++++ Extracted material ++++

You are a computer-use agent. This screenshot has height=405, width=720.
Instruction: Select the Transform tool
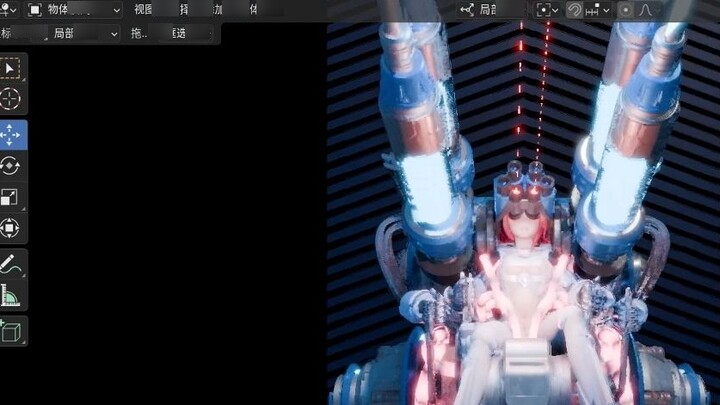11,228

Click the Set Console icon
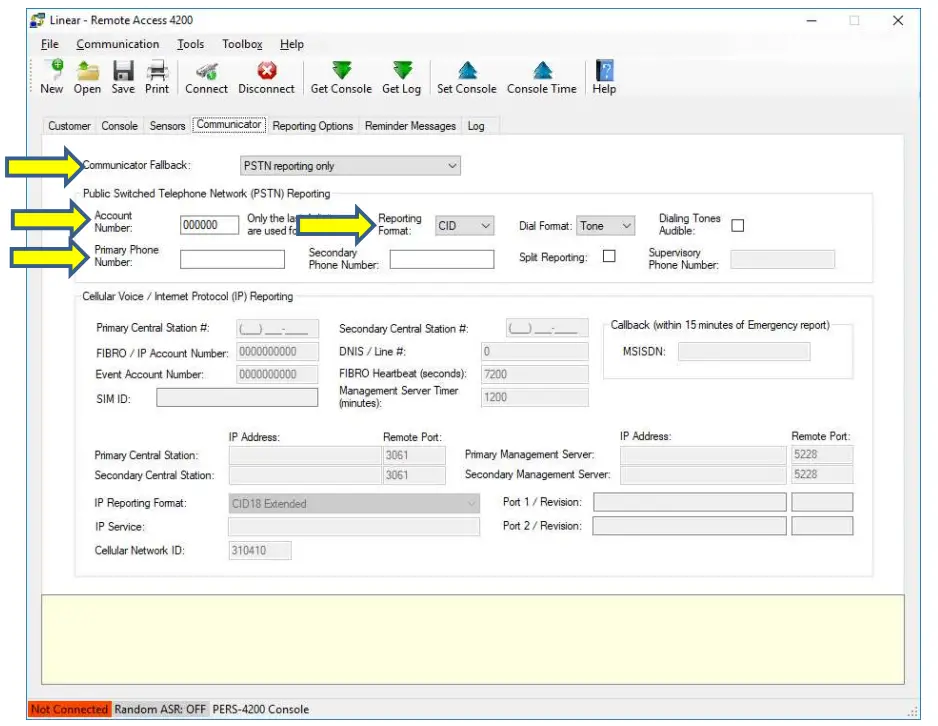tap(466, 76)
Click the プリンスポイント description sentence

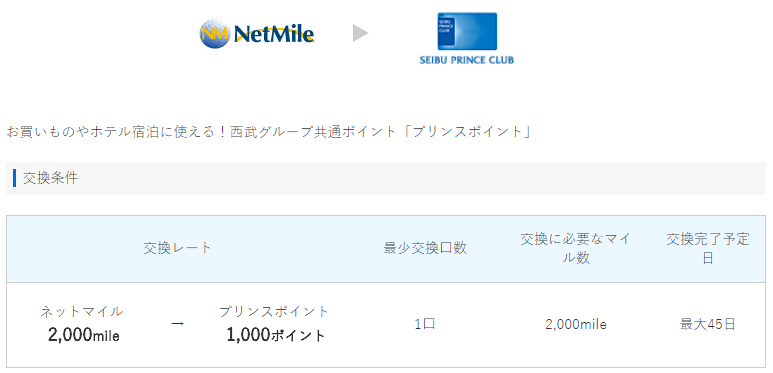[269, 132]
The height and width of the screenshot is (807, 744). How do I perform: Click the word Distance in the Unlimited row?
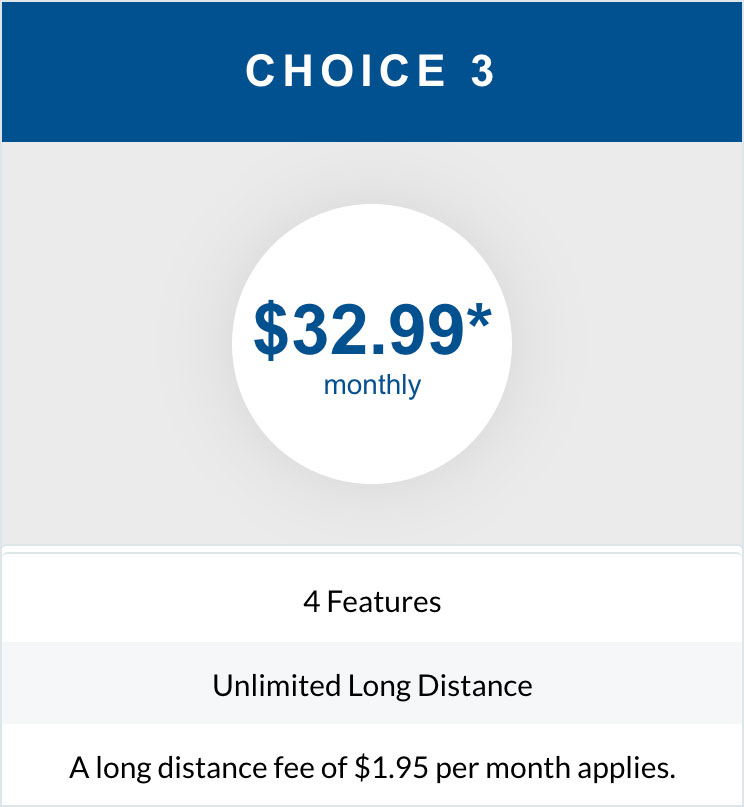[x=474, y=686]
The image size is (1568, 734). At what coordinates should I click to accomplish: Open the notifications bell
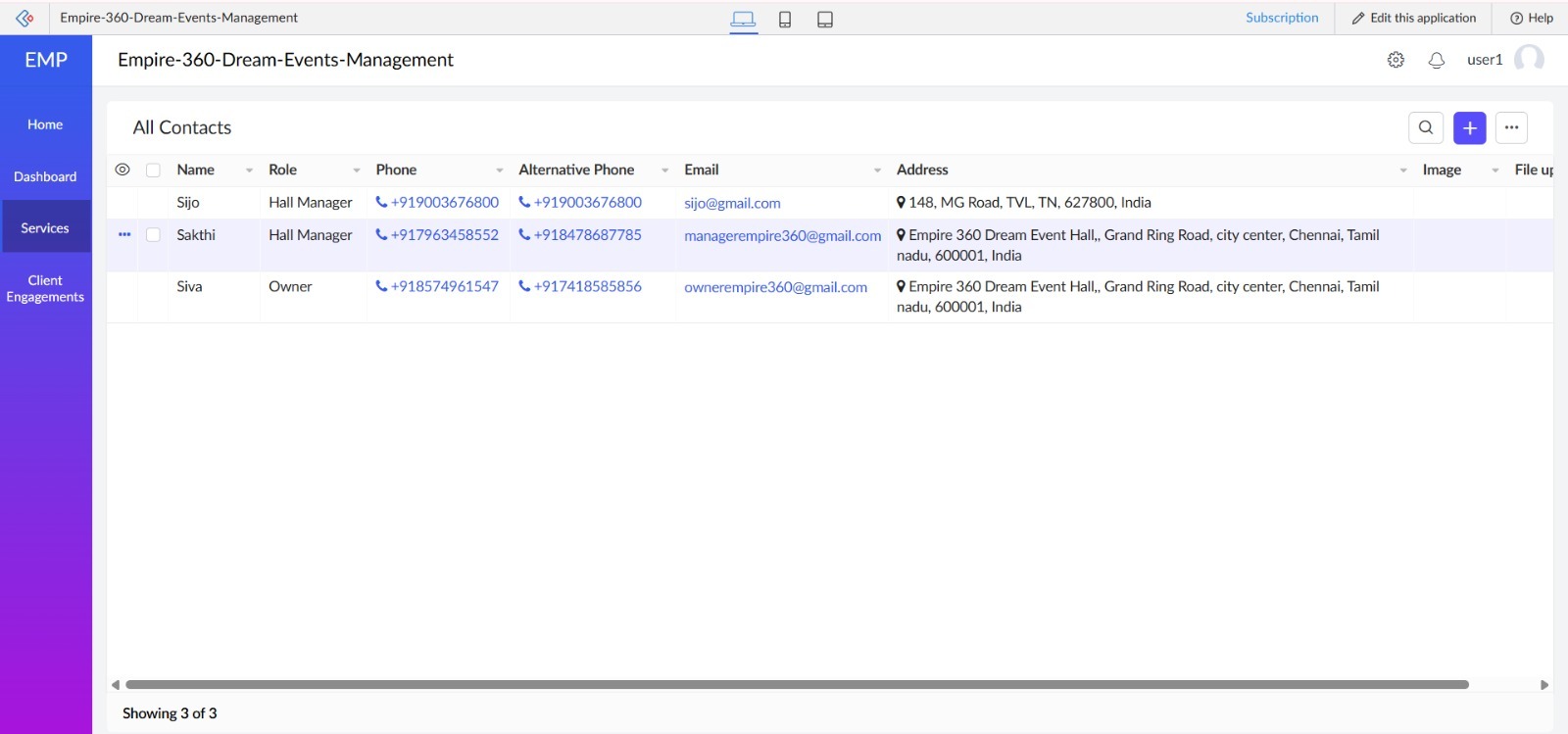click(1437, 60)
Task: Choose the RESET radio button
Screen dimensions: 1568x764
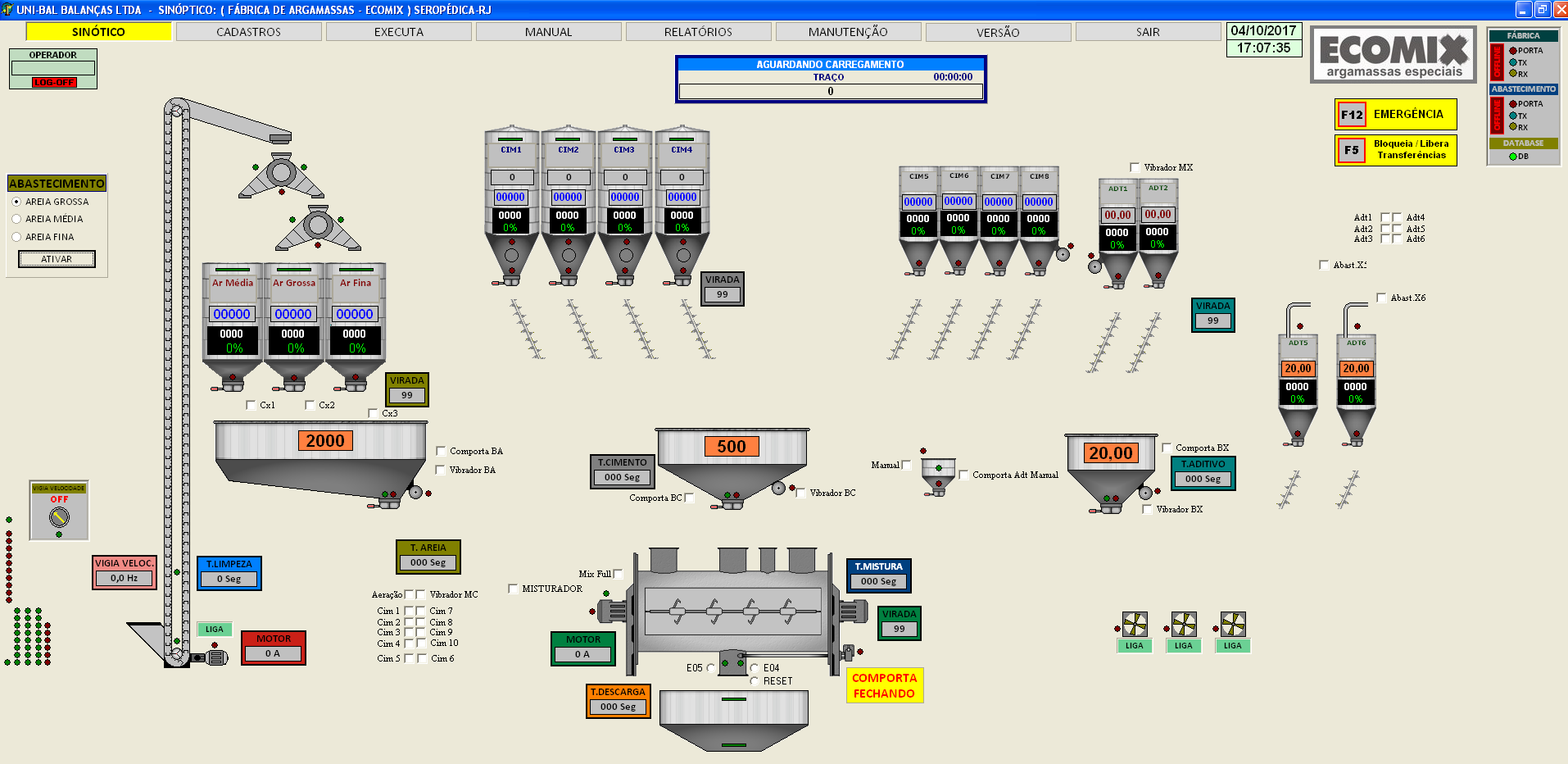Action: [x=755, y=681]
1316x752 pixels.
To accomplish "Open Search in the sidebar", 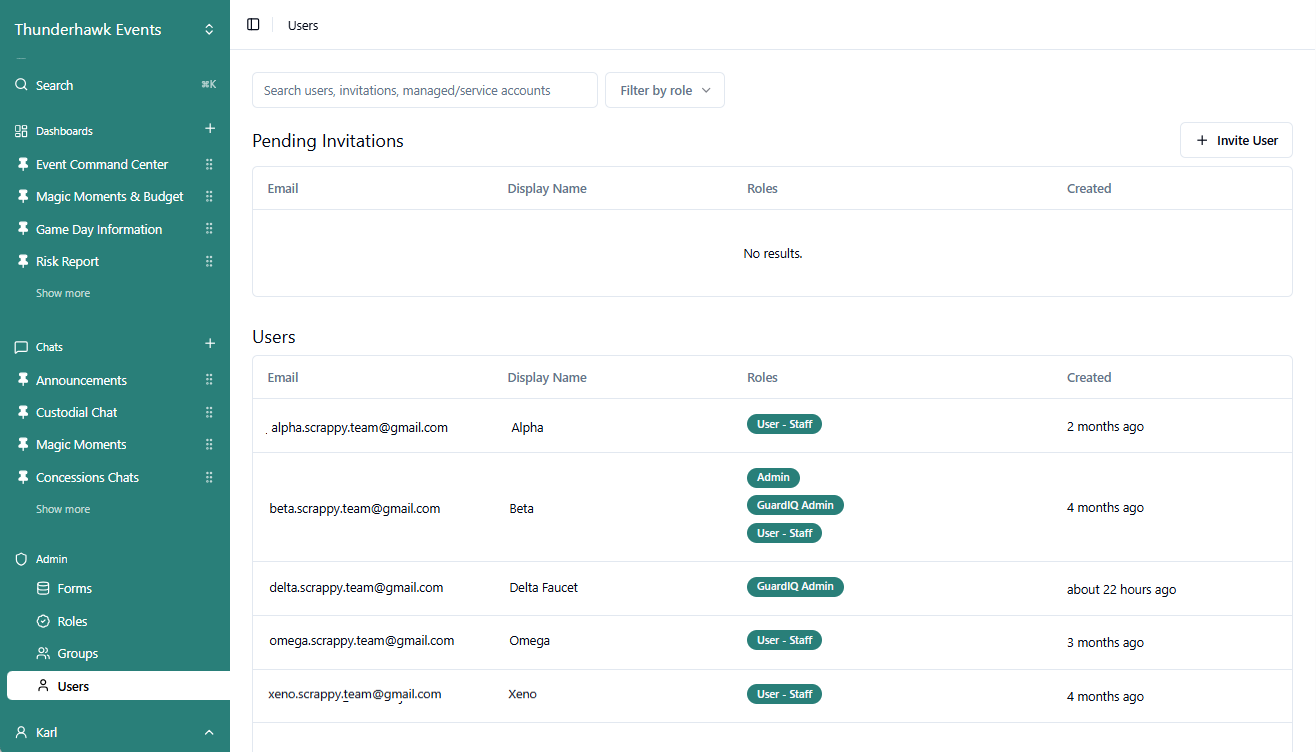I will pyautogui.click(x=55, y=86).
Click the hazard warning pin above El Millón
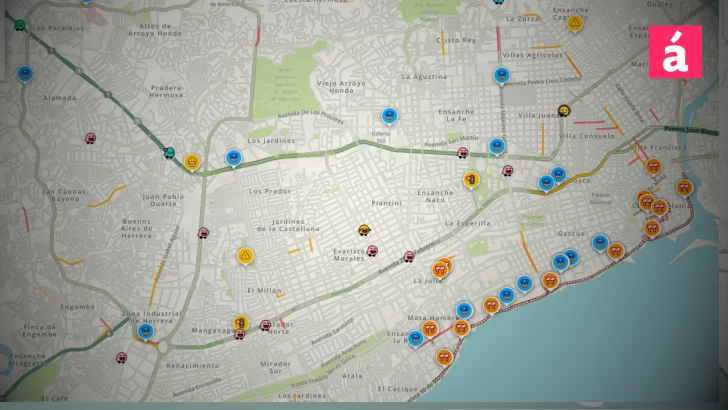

++++

Requirement:
What is needed is an exact copy of the lines from the start of the records through the line containing "1316x752 pixels.", with no pictures.

Written response:
You are a computer-use agent. This screenshot has height=405, width=720.
Instruction: Select the Transform tool
11,228

Click the Set Console icon
tap(466, 76)
Click the プリンスポイント description sentence

[269, 132]
The height and width of the screenshot is (807, 744). How do I perform: Click the word Distance in the Unlimited row?
[x=474, y=686]
The image size is (1568, 734). At what coordinates should I click to accomplish: Open the notifications bell
click(1437, 60)
Task: Choose the RESET radio button
Screen dimensions: 1568x764
Action: [x=755, y=681]
1316x752 pixels.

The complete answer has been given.